= Four Battles in North Africa =

Board wargame published in 1976

Four Battles in North Africa is a collection of four board wargames published in 1976 by Simulations Publications, Inc. (SPI) that simulate various battles during the North African Campaign of World War II.

==Description==
Four Battles in North Africa presents a single set of rules, which are used for four different battles: In addition, each battle has a few rules unique to the situation.

The game system is adapted from SPI's 1972 Napoleonic wargame The Battle of Borodino: Napoleon in Russia 1812, which uses a simple alternating series of turns, where one player moves and fires, followed by the other player. To keep the game relatively simple, units cannot be stacked, and each unit's zone of control is "rigid" — enemy units moving into the zone of control must stop and engage in combat. A new rule allows the defender to call upon long-range artillery and air support.

===Battles===
The four battles included in the box are:
- Crusader: Designed by Frank Davis and David Isby, this game simulates Operation Crusader, an Allied offensive in November–December 1941 which led to the lifting of the first Siege of Tobruk. Three scenarios are included: two short scenarios of six turns, and one overall campaign scenario of 20 turns.
- Cauldron: A simulation of the Battle of Gazala of May–June 1942 (an Axis victory which led to the Fall of Tobruk), designed by Howard Barasch.
- Supercharge: Three scenarios about the Battle of El Alamein, designed by Greg Costikyan, Frank Davis, and Redmond A. Simonsen
- Kasserine: The pre-emptive German strike against recently landed American forces at Kasserine Pass, designed by Jay Nelson.

==Publication history==
After SPI pioneered the idea of four games in one box that shared a single set of rules with Blue and Gray in 1975, the concept proved to be popular, and SPI quickly published several more "quadrigames". One of these was Four Battles in North Africa, which was released in 1976 with graphic design by Redmond A. Simonsen. The game debuted at #2 on SPI's Top Ten Bestseller List the month it was released, but fell off the list after only four months. Each of the games was also released individually as a "folio game" (packaged in a cardstock folio).

==Reception==
In Issue 9 of the UK wargaming magazine Phoenix, Ralph Vickers noted the inclusion of four different games — two of which also involved three scenarios each — and commented "For the price it's a rich feast." He liked the improvements made to the basic Borodino rules, calling them "a good example of how far wargame design has progressed in the few years since the advent of Borodino." However, he had issues with several errors and ambiguities that he felt should have been caught by rigorous playtesting. He gave an in-depth review of one of the games, Crusader, and concluded "If all of the games and scenarios are typical of this one, then all are first rate."

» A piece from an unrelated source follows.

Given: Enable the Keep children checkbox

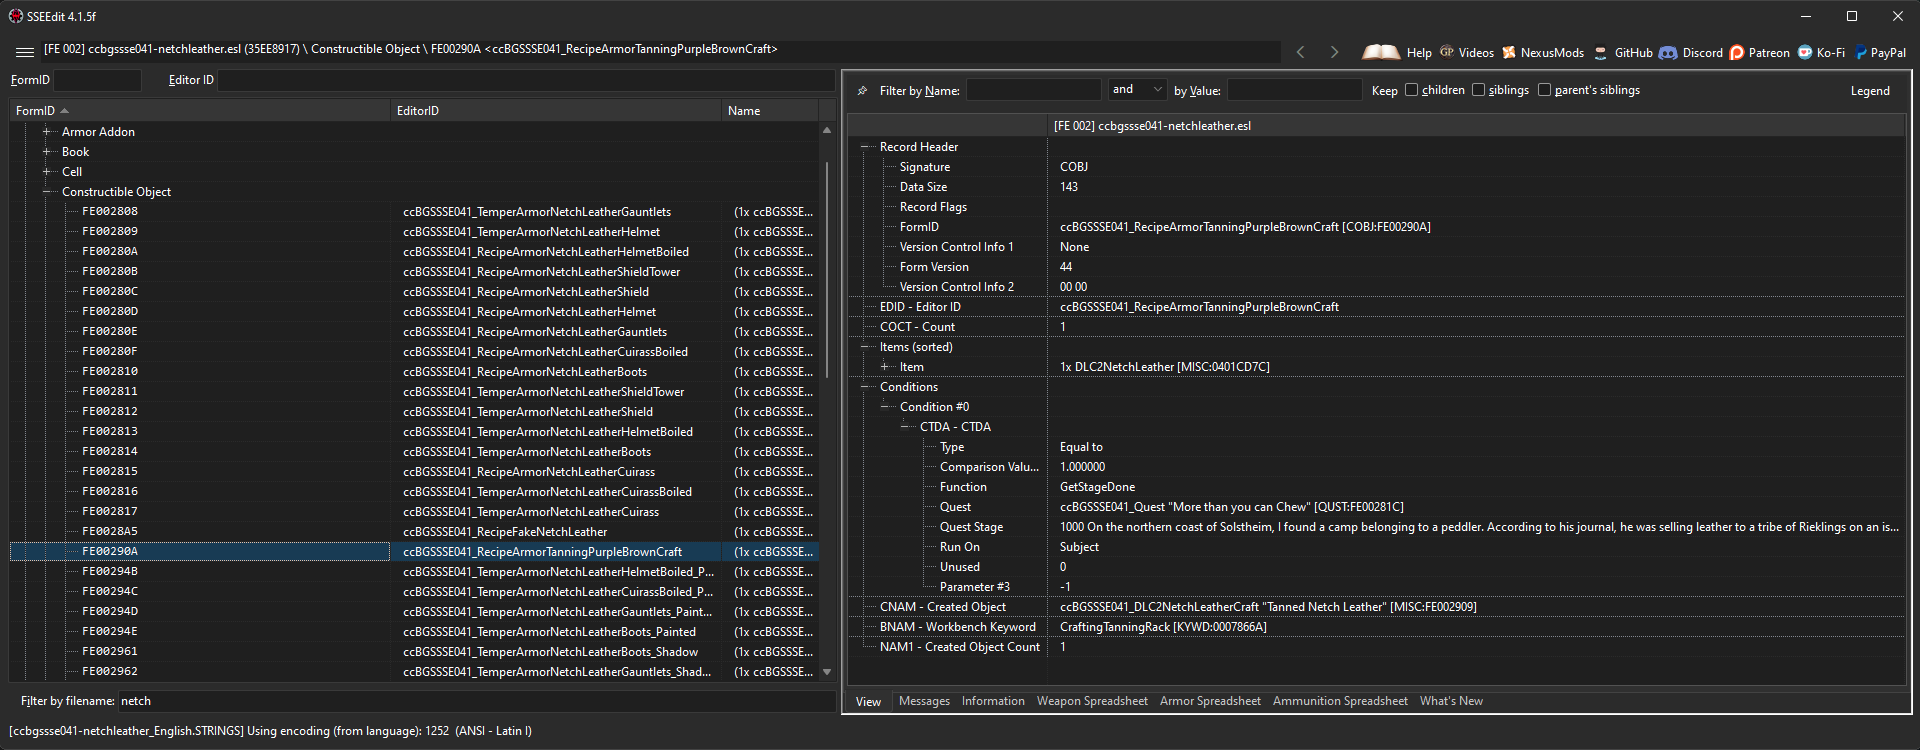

In Fire & Movement #6, Warren Williams noted, "As you look at the rules to SPI's North Africa quad, you will notice an amazing similarity to the same publisher's Modern Battles quad. There is a good reason for it — they are the same with some minor changes and a few additions. (Well, let’s face it, it cuts the cost.) Several issues later, Williams added the comment, "Quadrigames are simple, easy to play and require a short period of time (1-2 hours) to complete. There's no need for a tremendous amount of concentration.... The beauty of the system is its simplicity — you can concentrate on the game and not the game mechanics and rules."

In his 1977 book The Comprehensive Guide to Board Wargaming, Nick Palmer described all four games as "distinctly more complex than usual, though still very playable." Palmer also reviewed each of the individual games:
- Crusader: Pamler noted the emphasis on mobile warfare "as the British try to relieve the fortress."
- Cauldron: "Much longer (twenty-six turns) that usual Quad games." Palmer warned that "control of Tobruk is crucial."
- Kasserine: Palmer found this "much less fluid than most North African campaigns, with tense struggles for key positions."
- Supercharge: "More open country than the other games in the Quad, apart from the main German defence line."

In The Guide to Simulations/Games for Education and Training, Martin Campion thought "The games play well, but are not very convincing as representations of World War II desert warfare."